One of the most significant milestones for Alexander has been learning how to speak using three to four word sentences. “On his own, I heard him say for the first time ‘I love you Mommy.’ I was in tears for the rest of the day!” says Shannon.
For many of us, learning how to speak comes naturally. For Alexander and the over 3,500 children like him at KidsAbility, communicating—whether it is verbally or through the use of a communication device—is a skill that is achieved only after many hours of therapy, practice and the support of a dedicated team and KidsAbility.

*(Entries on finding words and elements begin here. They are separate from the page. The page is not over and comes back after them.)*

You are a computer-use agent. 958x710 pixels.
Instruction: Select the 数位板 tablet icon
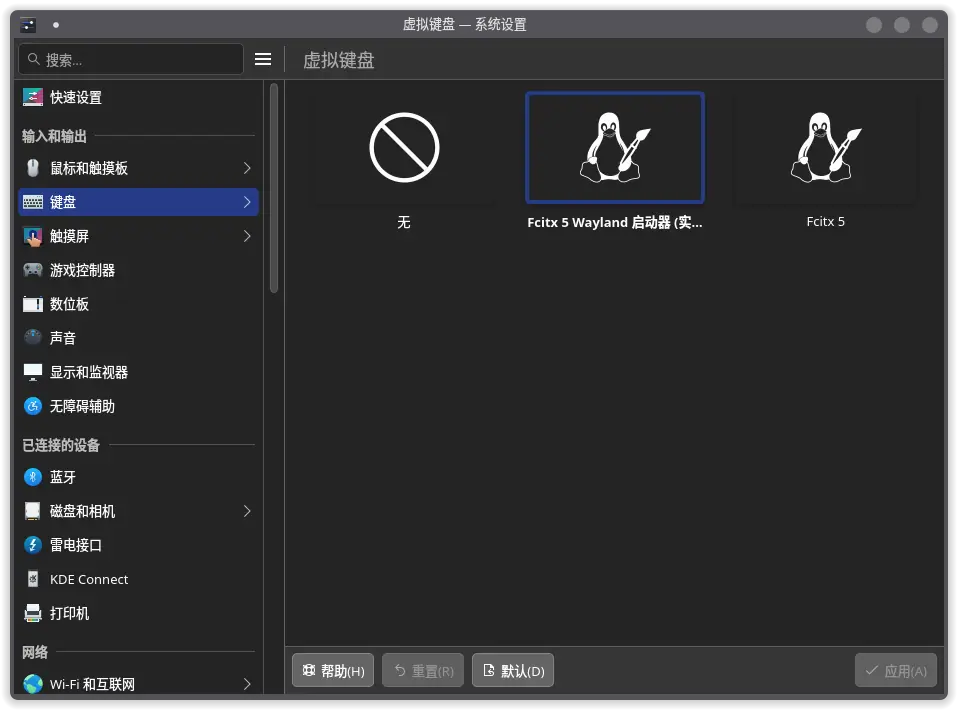click(33, 304)
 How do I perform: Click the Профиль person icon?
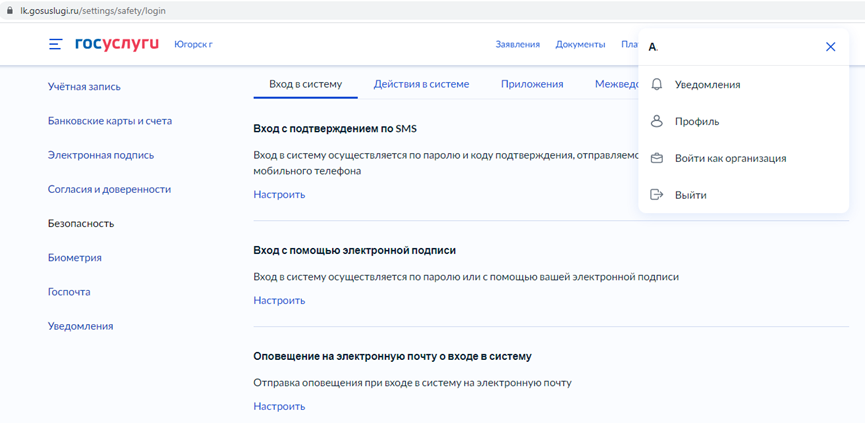pos(657,121)
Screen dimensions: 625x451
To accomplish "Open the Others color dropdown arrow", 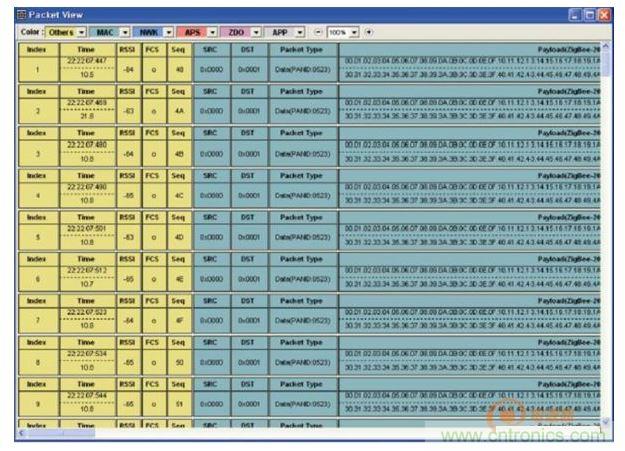I will click(x=81, y=32).
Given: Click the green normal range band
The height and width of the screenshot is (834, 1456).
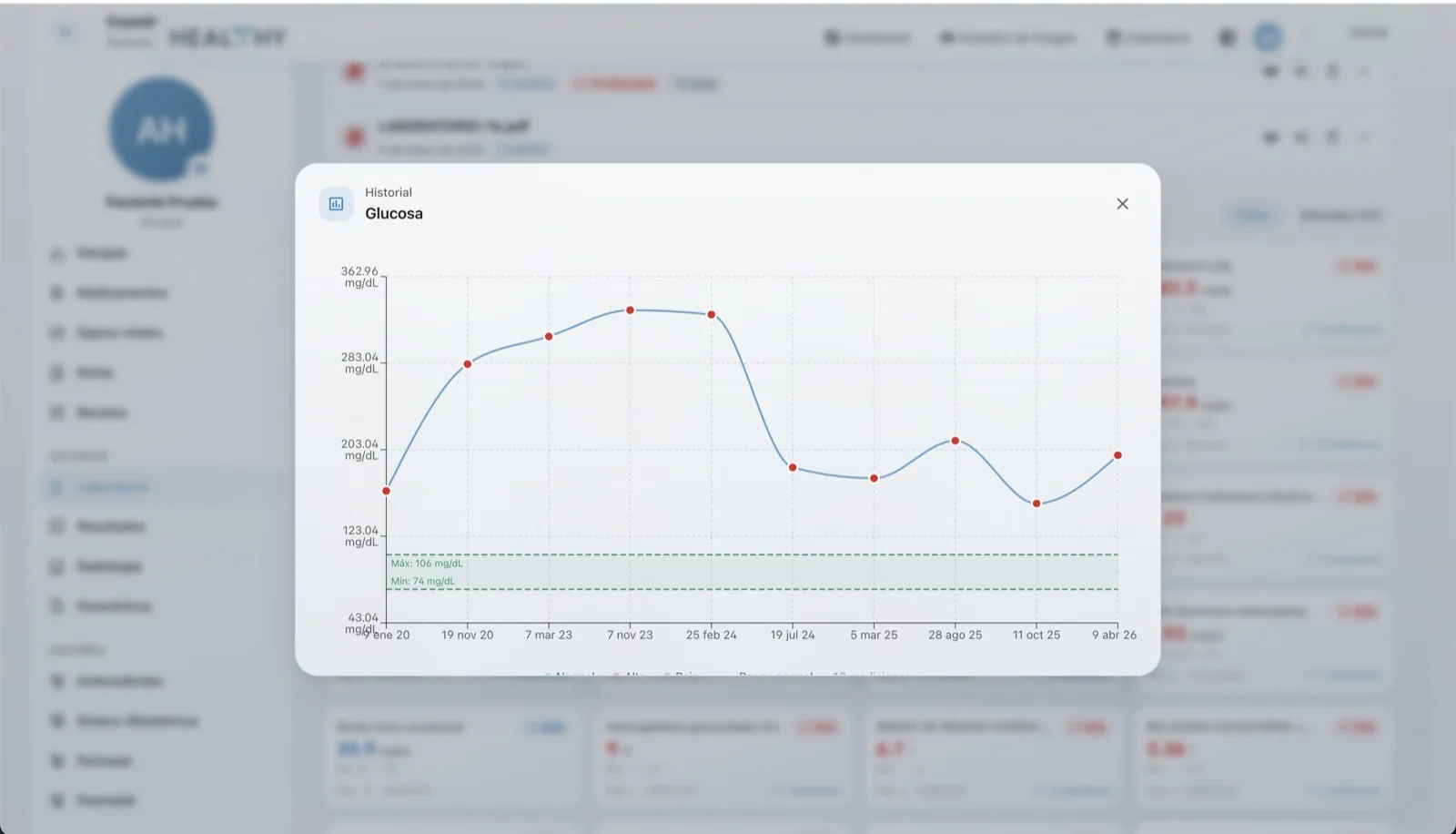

“Alexander is proud of being able to do something that he wasn’t able to do before. He can now participate in board games with his sister and he’s proud of being able to be part of the family and can share what’s going on,” says Shannon.
Today, Alexander is relying on his words more than his tablet, which has been a big shift for him. He’s gaining more confidence with independent communication which will be especially helpful for when he starts junior kindergarten this fall.
“KidsAbility has brought back my child’s spirit and who he is and who he can be. Communicating is everything. It has opened up his little world so much,” says Shannon.